▸ Pixel coordinate grounding data:

------------------------------------

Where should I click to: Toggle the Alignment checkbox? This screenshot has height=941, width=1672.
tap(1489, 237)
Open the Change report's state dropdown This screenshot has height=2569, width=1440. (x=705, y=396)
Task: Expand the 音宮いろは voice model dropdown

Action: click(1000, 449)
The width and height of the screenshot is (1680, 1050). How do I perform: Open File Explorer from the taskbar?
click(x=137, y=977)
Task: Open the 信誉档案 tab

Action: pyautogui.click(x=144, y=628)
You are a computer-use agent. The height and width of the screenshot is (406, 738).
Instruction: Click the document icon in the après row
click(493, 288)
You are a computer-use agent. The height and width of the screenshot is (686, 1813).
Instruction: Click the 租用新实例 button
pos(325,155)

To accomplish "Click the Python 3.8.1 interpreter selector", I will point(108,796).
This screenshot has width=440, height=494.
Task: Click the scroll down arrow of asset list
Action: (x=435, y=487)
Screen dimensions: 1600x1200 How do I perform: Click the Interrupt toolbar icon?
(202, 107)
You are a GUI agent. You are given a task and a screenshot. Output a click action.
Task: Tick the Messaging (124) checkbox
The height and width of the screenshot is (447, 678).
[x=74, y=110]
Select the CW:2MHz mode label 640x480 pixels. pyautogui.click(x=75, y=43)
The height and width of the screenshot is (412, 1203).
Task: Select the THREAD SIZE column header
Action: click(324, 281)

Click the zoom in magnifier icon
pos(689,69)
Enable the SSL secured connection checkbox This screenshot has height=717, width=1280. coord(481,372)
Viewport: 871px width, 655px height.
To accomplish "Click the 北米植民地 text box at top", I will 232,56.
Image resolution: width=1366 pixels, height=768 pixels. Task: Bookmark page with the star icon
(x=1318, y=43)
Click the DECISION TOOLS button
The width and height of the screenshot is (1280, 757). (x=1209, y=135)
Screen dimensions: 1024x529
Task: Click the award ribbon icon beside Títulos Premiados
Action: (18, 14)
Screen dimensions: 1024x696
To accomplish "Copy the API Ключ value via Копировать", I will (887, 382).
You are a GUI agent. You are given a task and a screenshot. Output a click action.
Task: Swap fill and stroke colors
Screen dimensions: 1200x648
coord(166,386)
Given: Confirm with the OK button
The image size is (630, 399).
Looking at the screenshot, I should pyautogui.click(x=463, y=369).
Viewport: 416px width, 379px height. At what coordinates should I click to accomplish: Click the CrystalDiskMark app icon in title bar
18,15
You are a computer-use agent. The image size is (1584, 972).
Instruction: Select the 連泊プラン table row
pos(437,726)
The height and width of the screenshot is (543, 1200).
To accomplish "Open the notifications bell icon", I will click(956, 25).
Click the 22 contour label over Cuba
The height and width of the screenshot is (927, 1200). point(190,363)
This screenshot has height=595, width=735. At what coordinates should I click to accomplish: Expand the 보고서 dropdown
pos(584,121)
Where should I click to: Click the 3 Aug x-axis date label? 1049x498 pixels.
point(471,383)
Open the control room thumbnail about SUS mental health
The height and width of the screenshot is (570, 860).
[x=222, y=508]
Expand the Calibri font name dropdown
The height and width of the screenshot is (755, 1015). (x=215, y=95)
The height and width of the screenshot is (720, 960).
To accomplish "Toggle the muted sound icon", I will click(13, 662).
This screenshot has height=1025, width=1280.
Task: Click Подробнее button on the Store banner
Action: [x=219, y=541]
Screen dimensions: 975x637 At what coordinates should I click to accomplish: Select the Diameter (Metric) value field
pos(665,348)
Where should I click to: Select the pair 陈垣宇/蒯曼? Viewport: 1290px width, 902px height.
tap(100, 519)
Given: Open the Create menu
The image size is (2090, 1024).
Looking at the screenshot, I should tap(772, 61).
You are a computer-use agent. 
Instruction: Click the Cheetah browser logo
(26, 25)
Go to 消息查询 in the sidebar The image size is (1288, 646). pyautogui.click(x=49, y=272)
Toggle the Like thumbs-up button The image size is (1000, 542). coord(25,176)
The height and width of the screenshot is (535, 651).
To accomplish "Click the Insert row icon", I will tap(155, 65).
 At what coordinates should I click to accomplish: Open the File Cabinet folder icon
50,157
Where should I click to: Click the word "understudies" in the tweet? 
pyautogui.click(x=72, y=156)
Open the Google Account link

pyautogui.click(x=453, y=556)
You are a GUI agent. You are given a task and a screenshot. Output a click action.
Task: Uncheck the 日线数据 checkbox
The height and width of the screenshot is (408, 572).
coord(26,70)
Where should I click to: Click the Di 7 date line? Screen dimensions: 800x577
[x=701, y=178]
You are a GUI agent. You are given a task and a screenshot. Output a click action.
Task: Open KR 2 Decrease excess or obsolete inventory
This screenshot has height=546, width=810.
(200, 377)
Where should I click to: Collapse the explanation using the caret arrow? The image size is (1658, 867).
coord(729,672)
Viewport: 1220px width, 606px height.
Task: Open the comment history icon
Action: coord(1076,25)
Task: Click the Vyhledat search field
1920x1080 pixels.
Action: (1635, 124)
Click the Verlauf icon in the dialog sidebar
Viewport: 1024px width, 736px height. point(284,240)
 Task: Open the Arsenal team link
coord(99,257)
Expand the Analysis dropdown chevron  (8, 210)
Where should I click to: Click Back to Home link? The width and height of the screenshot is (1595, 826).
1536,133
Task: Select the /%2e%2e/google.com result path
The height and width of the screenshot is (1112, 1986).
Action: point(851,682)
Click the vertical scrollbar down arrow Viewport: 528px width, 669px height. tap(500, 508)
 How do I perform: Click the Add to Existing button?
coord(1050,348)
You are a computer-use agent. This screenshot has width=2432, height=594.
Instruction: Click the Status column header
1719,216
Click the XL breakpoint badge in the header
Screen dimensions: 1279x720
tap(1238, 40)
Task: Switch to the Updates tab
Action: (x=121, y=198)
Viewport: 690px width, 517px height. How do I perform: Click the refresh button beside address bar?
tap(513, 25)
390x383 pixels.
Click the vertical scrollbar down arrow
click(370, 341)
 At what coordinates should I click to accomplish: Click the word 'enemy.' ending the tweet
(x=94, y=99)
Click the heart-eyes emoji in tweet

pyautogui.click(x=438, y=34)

------------------------------------

▸ Work instruction: Please restate every line of the records exactly.

▸ Answer space:
Where should I click to: Toggle the Alignment checkbox? This screenshot has height=941, width=1672.
tap(1489, 237)
Open the Change report's state dropdown This screenshot has height=2569, width=1440. (x=705, y=396)
Task: Expand the 音宮いろは voice model dropdown

Action: click(1000, 449)
The width and height of the screenshot is (1680, 1050). How do I perform: Open File Explorer from the taskbar?
click(x=137, y=977)
Task: Open the 信誉档案 tab

Action: pyautogui.click(x=144, y=628)
You are a computer-use agent. The height and width of the screenshot is (406, 738).
Instruction: Click the document icon in the après row
click(493, 288)
You are a computer-use agent. The height and width of the screenshot is (686, 1813).
Instruction: Click the 租用新实例 button
pos(325,155)

To accomplish "Click the Python 3.8.1 interpreter selector", I will point(108,796).
This screenshot has width=440, height=494.
Task: Click the scroll down arrow of asset list
Action: (x=435, y=487)
Screen dimensions: 1600x1200 How do I perform: Click the Interrupt toolbar icon?
(202, 107)
You are a GUI agent. You are given a task and a screenshot. Output a click action.
Task: Tick the Messaging (124) checkbox
The height and width of the screenshot is (447, 678).
[x=74, y=110]
Select the CW:2MHz mode label 640x480 pixels. pyautogui.click(x=75, y=43)
The height and width of the screenshot is (412, 1203).
Task: Select the THREAD SIZE column header
Action: click(324, 281)

Click the zoom in magnifier icon
pos(689,69)
Enable the SSL secured connection checkbox This screenshot has height=717, width=1280. coord(481,372)
Viewport: 871px width, 655px height.
To accomplish "Click the 北米植民地 text box at top", I will 232,56.
Image resolution: width=1366 pixels, height=768 pixels. Task: Bookmark page with the star icon
(x=1318, y=43)
Click the DECISION TOOLS button
The width and height of the screenshot is (1280, 757). (x=1209, y=135)
Screen dimensions: 1024x529
Task: Click the award ribbon icon beside Títulos Premiados
Action: (18, 14)
Screen dimensions: 1024x696
To accomplish "Copy the API Ключ value via Копировать", I will (887, 382).
You are a GUI agent. You are given a task and a screenshot. Output a click action.
Task: Swap fill and stroke colors
Screen dimensions: 1200x648
coord(166,386)
Given: Confirm with the OK button
The image size is (630, 399).
Looking at the screenshot, I should pyautogui.click(x=463, y=369).
Viewport: 416px width, 379px height. At what coordinates should I click to accomplish: Click the CrystalDiskMark app icon in title bar
18,15
You are a computer-use agent. The image size is (1584, 972).
Instruction: Select the 連泊プラン table row
pos(437,726)
The height and width of the screenshot is (543, 1200).
To accomplish "Open the notifications bell icon", I will click(956, 25).
Click the 22 contour label over Cuba
The height and width of the screenshot is (927, 1200). point(190,363)
This screenshot has height=595, width=735. At what coordinates should I click to accomplish: Expand the 보고서 dropdown
pos(584,121)
Where should I click to: Click the 3 Aug x-axis date label? 1049x498 pixels.
point(471,383)
Open the control room thumbnail about SUS mental health
The height and width of the screenshot is (570, 860).
[x=222, y=508]
Expand the Calibri font name dropdown
The height and width of the screenshot is (755, 1015). (x=215, y=95)
The height and width of the screenshot is (720, 960).
To accomplish "Toggle the muted sound icon", I will click(13, 662).
This screenshot has height=1025, width=1280.
Task: Click Подробнее button on the Store banner
Action: [x=219, y=541]
Screen dimensions: 975x637 At what coordinates should I click to accomplish: Select the Diameter (Metric) value field
pos(665,348)
Where should I click to: Select the pair 陈垣宇/蒯曼? Viewport: 1290px width, 902px height.
tap(100, 519)
Given: Open the Create menu
The image size is (2090, 1024).
Looking at the screenshot, I should tap(772, 61).
You are a computer-use agent. 
Instruction: Click the Cheetah browser logo
(26, 25)
Go to 消息查询 in the sidebar The image size is (1288, 646). pyautogui.click(x=49, y=272)
Toggle the Like thumbs-up button The image size is (1000, 542). coord(25,176)
The height and width of the screenshot is (535, 651).
To accomplish "Click the Insert row icon", I will tap(155, 65).
 At what coordinates should I click to accomplish: Open the File Cabinet folder icon
50,157
Where should I click to: Click the word "understudies" in the tweet? 
pyautogui.click(x=72, y=156)
Open the Google Account link

pyautogui.click(x=453, y=556)
You are a GUI agent. You are given a task and a screenshot. Output a click action.
Task: Uncheck the 日线数据 checkbox
The height and width of the screenshot is (408, 572).
coord(26,70)
Where should I click to: Click the Di 7 date line? Screen dimensions: 800x577
[x=701, y=178]
You are a GUI agent. You are given a task and a screenshot. Output a click action.
Task: Open KR 2 Decrease excess or obsolete inventory
This screenshot has height=546, width=810.
(200, 377)
Where should I click to: Collapse the explanation using the caret arrow? The image size is (1658, 867).
coord(729,672)
Viewport: 1220px width, 606px height.
Task: Open the comment history icon
Action: coord(1076,25)
Task: Click the Vyhledat search field
1920x1080 pixels.
Action: (1635, 124)
Click the Verlauf icon in the dialog sidebar
Viewport: 1024px width, 736px height. point(284,240)
 Task: Open the Arsenal team link
coord(99,257)
Expand the Analysis dropdown chevron  (8, 210)
Where should I click to: Click Back to Home link? The width and height of the screenshot is (1595, 826).
1536,133
Task: Select the /%2e%2e/google.com result path
The height and width of the screenshot is (1112, 1986).
Action: point(851,682)
Click the vertical scrollbar down arrow Viewport: 528px width, 669px height. tap(500, 508)
 How do I perform: Click the Add to Existing button?
coord(1050,348)
You are a computer-use agent. This screenshot has width=2432, height=594.
Instruction: Click the Status column header
1719,216
Click the XL breakpoint badge in the header
Screen dimensions: 1279x720
tap(1238, 40)
Task: Switch to the Updates tab
Action: (x=121, y=198)
Viewport: 690px width, 517px height. How do I perform: Click the refresh button beside address bar?
tap(513, 25)
390x383 pixels.
Click the vertical scrollbar down arrow
click(370, 341)
 At what coordinates should I click to accomplish: Click the word 'enemy.' ending the tweet
(x=94, y=99)
Click the heart-eyes emoji in tweet

pyautogui.click(x=438, y=34)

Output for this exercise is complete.